▶ Records from a collection:
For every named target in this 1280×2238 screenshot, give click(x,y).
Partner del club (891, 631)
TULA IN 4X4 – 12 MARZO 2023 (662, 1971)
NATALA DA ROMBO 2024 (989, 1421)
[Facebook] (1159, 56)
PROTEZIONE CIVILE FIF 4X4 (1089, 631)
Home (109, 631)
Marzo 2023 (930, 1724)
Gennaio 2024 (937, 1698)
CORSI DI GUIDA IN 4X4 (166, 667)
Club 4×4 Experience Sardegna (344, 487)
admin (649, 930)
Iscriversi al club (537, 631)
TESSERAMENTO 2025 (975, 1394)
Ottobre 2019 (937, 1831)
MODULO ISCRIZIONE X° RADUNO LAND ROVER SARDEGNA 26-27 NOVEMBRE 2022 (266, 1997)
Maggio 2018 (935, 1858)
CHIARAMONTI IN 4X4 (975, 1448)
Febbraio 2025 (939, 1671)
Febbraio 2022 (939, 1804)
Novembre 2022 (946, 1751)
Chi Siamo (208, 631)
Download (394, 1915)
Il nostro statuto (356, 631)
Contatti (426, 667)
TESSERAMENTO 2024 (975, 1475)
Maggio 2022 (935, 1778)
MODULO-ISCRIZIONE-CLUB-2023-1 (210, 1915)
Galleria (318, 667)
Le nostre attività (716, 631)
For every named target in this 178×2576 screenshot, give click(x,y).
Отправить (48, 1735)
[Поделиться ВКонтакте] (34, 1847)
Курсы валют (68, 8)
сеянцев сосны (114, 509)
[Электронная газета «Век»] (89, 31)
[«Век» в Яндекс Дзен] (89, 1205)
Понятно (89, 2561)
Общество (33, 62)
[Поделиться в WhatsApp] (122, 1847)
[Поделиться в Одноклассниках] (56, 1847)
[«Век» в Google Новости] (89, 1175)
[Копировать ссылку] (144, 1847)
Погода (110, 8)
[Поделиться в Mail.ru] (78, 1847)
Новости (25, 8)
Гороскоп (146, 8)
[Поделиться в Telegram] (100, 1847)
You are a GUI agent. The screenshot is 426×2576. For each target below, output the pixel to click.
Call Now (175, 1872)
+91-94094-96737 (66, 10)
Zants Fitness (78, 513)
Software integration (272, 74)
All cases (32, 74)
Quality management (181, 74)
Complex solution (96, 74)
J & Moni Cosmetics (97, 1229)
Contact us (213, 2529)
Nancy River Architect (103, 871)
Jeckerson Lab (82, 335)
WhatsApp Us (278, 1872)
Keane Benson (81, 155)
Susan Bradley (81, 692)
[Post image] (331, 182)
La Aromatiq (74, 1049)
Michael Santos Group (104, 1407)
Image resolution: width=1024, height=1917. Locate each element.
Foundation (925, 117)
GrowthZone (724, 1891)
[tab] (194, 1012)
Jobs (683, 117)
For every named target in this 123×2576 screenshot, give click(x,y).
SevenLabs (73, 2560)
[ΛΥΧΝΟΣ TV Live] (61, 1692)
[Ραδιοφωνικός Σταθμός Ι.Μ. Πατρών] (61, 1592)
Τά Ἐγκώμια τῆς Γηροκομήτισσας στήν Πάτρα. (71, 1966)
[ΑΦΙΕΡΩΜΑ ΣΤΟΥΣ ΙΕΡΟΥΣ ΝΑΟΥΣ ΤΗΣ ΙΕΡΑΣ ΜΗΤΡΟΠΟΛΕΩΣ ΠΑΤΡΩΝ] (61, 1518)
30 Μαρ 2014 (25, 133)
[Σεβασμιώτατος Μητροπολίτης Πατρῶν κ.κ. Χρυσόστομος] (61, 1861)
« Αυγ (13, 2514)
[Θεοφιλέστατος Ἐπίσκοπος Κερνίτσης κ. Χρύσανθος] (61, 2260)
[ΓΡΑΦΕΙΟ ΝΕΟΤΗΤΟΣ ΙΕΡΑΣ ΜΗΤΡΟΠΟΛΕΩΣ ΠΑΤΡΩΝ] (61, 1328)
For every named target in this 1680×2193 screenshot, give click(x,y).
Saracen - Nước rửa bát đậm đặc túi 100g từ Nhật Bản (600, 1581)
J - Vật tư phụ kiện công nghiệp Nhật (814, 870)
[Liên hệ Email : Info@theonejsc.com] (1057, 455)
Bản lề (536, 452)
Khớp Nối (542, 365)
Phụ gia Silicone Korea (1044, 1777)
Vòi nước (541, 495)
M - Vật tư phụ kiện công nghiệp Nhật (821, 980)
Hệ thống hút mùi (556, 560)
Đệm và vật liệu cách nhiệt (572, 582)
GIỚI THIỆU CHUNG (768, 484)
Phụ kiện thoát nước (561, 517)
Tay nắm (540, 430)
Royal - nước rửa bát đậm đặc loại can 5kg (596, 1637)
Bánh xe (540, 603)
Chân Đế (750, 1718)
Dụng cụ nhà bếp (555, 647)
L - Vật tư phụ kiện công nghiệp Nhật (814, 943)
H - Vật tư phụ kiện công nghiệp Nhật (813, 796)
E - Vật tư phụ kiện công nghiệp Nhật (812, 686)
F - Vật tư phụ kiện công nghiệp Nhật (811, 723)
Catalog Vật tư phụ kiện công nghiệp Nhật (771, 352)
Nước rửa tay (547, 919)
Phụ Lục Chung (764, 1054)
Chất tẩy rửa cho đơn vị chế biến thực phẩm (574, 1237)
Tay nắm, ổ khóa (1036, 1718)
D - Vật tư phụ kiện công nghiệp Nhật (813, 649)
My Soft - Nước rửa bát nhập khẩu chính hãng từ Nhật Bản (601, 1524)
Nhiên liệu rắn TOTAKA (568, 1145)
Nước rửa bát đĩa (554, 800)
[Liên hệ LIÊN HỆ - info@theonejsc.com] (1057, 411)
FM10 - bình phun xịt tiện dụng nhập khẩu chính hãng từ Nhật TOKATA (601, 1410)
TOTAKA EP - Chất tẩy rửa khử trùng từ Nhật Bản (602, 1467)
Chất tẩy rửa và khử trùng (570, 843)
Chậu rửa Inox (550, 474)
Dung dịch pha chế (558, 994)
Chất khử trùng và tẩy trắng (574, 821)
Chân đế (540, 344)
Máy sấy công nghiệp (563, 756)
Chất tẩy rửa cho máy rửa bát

▶ Problem to solve: Return, with no change at all, every line in the entries above from the line containing "PROTEZIONE CIVILE FIF 4X4 (1089, 631)" through the line containing "Отправить (48, 1735)".

▶ Written reply:
PROTEZIONE CIVILE FIF 4X4 (1089, 631)
Home (109, 631)
Marzo 2023 (930, 1724)
Gennaio 2024 (937, 1698)
CORSI DI GUIDA IN 4X4 (166, 667)
Club 4×4 Experience Sardegna (344, 487)
admin (649, 930)
Iscriversi al club (537, 631)
TESSERAMENTO 2025 (975, 1394)
Ottobre 2019 (937, 1831)
MODULO ISCRIZIONE X° RADUNO LAND ROVER SARDEGNA 26-27 NOVEMBRE 2022 (266, 1997)
Maggio 2018 (935, 1858)
CHIARAMONTI IN 4X4 (975, 1448)
Febbraio 2025 (939, 1671)
Febbraio 2022 (939, 1804)
Novembre 2022 (946, 1751)
Chi Siamo (208, 631)
Download (394, 1915)
Il nostro statuto (356, 631)
Contatti (426, 667)
TESSERAMENTO 2024 (975, 1475)
Maggio 2022 (935, 1778)
MODULO-ISCRIZIONE-CLUB-2023-1 (210, 1915)
Galleria (318, 667)
Le nostre attività (716, 631)
For every named target in this 178×2576 screenshot, give click(x,y).
Отправить (48, 1735)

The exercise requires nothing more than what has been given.